7 curiosités culturelles libanaises


Je m’appelle Christy, je suis Libanaise et je vis à Aix-en-Provence depuis Août 2021. Journaliste de formation, j’ai travaillé en tant que rédactrice culinaire puis rédactrice en chef de l’un des principaux sites Web culinaires de la région du Moyen-Orient.


Passionnée de cuisine, et ardente défenseure de la cuisine fait-maison à partir de produits frais, ou ce que l’on appelle en anglais le « cooking from scratch », je présenterai un cours de « cuisine libanaise » dans le cadre des expériences de « Delicious Origins ».


Mais avant de commencer cette aventure, j'aimerais vous présenter certains des aspects intéressants et étranges de notre culture et de nos traditions culinaires, afin que vous me connaissiez un peu plus et que vous compreniez mieux la relation des Libanais avec la nourriture.



Les Libanais ont toujours été réputés pour leur hospitalité et leur générosité. La plupart d'entre nous ont grandi dans des familles où la norme était de "gaver" ses invités. Et par invité, nous entendons toute personne qui viendrait chez nous, que nous la connaissions ou non, qu'elle soit venue pour nous voir, peindre nos murs ou réparer notre évier, ou même un passant qui s’était arrêté pour demander son chemin.


On ne dit jamais « non » à un Libanais


Attention, vous ne pouvez pas dire « non » à un Libanais si vous êtes dans sa maison. Il ne comprendra jamais que vous êtes rassasiés au point où vous ne pouvez même pas essayer ce qu’il vous offre. Il pourrait même le prendre comme une offense personnelle.


Ceci s’applique aussi pour cet énorme sac de cerises que vos hôtes ont envoyé leur petit vous cueillir pendant que vous preniez votre café avec votre 10ème biscuit, ou ce carton de trente œufs fraîchement pondus, ou encore ces dix « manoushés de Zaatar » (les fameuses pizzas libanaises garnies de thym) qu’ils vous donneront en cas de petit creux sur votre chemin de retour.

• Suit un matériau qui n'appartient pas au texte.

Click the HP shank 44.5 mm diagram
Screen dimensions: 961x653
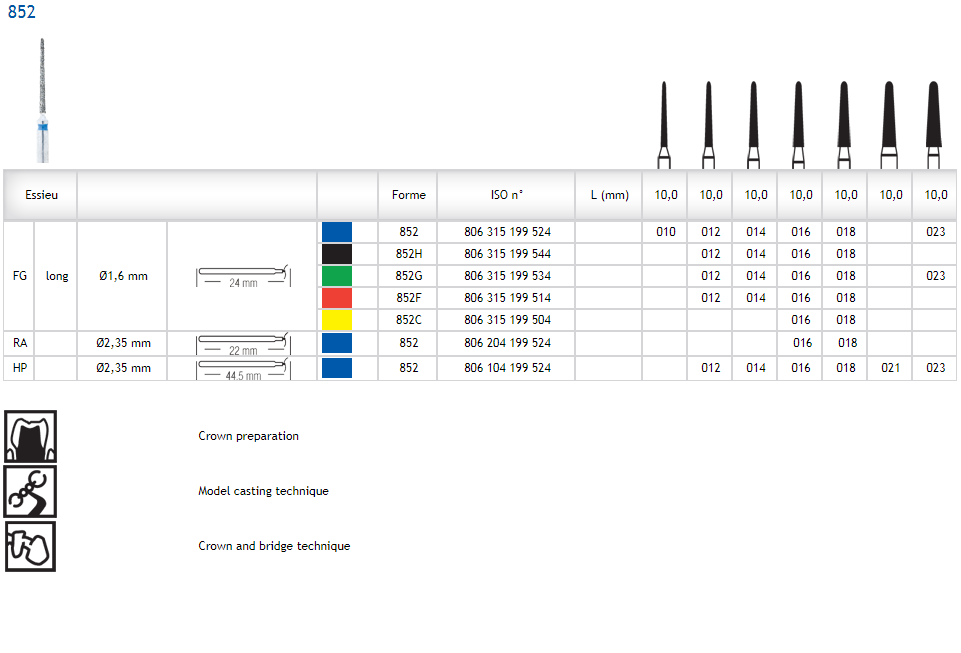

Il n’est pas rare, surtout dans les villages, de finir son déjeuner avec sa famille, puis de se diriger vers les voisins toujours attablés, et de recommencer à nouveau, surtout quand ces derniers font un barbecue. Ils vous offriront les entrées (le fameux mezzé) même si tout le monde finit son plat principal. Et il faut être prêt, un déjeuner dans le village, c’est long.


Manger, c’est partager


Tout ceci peut s'expliquer par la relation que les Libanais ont avec la nourriture. On ne mange pas seulement quand on a faim. Pour nous, la nourriture est bien plus qu'un moyen de survivre. C'est le cœur de notre vie familiale et sociale.


Le partage de la nourriture est un comportement naturel. Par exemple, notre voisine nous envoyait une grande assiette de feuilles de blettes farcies à chaque fois qu'elle en préparait, parce qu'elle savait que je les aimais. Elle invitait aussi mon père quand elle cuisait des aubergines et des courgettes, parce-que dans notre maison, on n’aimait pas l’odeur des fritures.


Des tâches partagées


Mais cet aspect de partage n’est pas limité au fait de manger seulement, parce-que tout en cuisine est une tâche partagée.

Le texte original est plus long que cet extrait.